#### Texto de estudio:
━━━━━━━━━━

# 5. Ensambling de los diferentes algoritmos

###### En este notebook, a partir de los resultados obtenidos por los diferentes algoritmos, haciendo uso de los que mayor porcentaje han tenido se generará ensambling entre estos según el peso indicado.

In [None]:
import os
import pandas as pd
import numpy as np
from tqdm import tqdm

## Inicializacion variables

In [None]:
dfLR = None
dfLSVC = None
dfNB = None
dfSGD = None
dfDT = None

#Deep Learning
dfCNN = None
dfLSTM = None

> Lectura de todos los ficheros a tratar, se requerirá de un archivo CSV con todos los campos igual que un te test para en caso que un df no tenga valores por que sea comentado este será utilizado sin peso alguno en los resultados finales 

In [None]:
path = '../data/processed/ensambling/'

# Se necesita de un archivo csv a modo de ejemplo para modificarlo totalmente, su contenido no será usado para nada.
sample = pd.read_csv(path + 'novalidSample.csv', encoding='utf-8')


#Machine learning
dfLR = pd.read_csv(path + 'lr.csv', encoding='utf-8')
dfLSVC = pd.read_csv(path + 'lsvc.csv', encoding='utf-8')
dfNB = pd.read_csv(path + 'nb.csv', encoding='utf-8')
dfSGD = pd.read_csv(path + 'sgd.csv', encoding='utf-8')
dfDT = pd.read_csv(path + 'dt.csv', encoding='utf-8')

#Deep Learning
dfCNN = pd.read_csv(path + 'cnn.csv', encoding='utf-8')
dfLSTM = pd.read_csv(path + 'lstm.csv', encoding='utf-8')

In [None]:
columns = ['toxic', 'severe_toxic', 'obscene', 'threat', 'insult', 'identity_hate']

## Pesos para los diferentes algoritmos

In [None]:
wLR = 0.50
wLSVC = 0.0
wNB = 0.0
wSGD = 0.0
wDT = 0.0

wCNN = 0.50
wLSTM = 0.0

In [None]:
if dfLR is None:
    dfLR = sample
    wLR = 0.0
if dfLSVC is None:
    dfLSVC = sample
    wLSVC = 0.0
if dfNB is None:
    dfNB = sample
    wNB = 0.0
if dfSGD is None:
    dfSGD = sample
    wSGD = 0.0
if dfDT is None:
    dfDT = sample
    wDT = 0.0
if dfCNN is None:
    dfCNN = sample
    wCNN = 0.0
if dfLSTM is None:
    dfLSTM = sample
    wLSTM = 0.0

wTotal = sum([wLR, wLSTM, wNB, wSGD, wDT, wCNN, wLSTM])
if wTotal != 1.0:
    print("El peso total no es de 1. Es de --> " + str(wTotal))
else:
    print("El peso es correcto")

━━━━━━━━━━

#### Enunciado:
Responde según el notebook de ensambling:
(a) ¿Qué valor recibe wLR en la sección de pesos?
(b) ¿Qué archivo se carga en la variable sample?
(c) ¿Qué mensaje se imprime cuando wTotal es igual a 1.0?

━━━━━━━━━━

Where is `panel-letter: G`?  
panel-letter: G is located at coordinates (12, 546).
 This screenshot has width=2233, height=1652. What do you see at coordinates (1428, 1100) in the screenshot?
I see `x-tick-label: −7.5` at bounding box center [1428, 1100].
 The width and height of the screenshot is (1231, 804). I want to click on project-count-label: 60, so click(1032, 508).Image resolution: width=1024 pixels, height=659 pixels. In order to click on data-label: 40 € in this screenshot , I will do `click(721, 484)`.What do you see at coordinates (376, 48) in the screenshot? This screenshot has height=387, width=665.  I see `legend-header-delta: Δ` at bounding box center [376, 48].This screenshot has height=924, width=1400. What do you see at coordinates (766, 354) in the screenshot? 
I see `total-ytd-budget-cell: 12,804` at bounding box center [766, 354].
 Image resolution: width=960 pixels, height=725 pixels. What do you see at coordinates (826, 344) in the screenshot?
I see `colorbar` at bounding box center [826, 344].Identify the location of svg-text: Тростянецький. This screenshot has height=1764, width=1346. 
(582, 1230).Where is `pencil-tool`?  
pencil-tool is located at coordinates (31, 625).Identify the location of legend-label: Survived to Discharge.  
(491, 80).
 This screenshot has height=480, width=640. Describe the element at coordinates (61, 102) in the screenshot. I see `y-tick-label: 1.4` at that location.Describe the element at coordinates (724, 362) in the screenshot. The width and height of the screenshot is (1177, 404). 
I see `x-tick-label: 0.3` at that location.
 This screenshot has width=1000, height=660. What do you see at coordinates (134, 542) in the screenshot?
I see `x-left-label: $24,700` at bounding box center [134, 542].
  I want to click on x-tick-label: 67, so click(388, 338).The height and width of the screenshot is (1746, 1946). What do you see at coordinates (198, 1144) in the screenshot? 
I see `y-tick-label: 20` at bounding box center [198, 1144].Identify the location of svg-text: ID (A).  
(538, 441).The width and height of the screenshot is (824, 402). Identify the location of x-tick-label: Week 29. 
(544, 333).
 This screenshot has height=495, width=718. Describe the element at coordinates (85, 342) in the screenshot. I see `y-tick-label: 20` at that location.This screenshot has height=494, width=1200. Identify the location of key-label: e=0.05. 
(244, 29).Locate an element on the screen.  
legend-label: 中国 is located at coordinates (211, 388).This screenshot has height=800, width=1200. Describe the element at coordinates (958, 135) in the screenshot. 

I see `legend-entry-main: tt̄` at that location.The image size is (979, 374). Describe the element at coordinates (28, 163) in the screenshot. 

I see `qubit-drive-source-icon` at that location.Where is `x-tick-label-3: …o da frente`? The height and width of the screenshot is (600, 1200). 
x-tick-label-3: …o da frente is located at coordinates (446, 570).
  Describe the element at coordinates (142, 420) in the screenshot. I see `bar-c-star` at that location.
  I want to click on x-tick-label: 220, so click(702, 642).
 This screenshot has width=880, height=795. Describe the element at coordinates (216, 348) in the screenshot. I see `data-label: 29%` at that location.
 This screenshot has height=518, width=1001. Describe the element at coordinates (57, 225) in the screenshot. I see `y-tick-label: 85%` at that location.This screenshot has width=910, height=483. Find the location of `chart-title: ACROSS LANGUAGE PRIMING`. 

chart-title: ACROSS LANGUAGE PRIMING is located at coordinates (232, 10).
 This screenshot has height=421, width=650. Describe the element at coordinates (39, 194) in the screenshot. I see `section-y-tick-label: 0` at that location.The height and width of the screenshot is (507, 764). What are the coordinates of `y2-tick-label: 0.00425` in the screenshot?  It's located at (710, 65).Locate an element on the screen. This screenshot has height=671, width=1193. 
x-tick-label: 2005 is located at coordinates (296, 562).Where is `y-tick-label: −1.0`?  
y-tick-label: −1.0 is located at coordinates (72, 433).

━━━━━━━━━━

#### Solución:
(a) 0.50
(b) novalidSample.csv
(c) "El peso es correcto"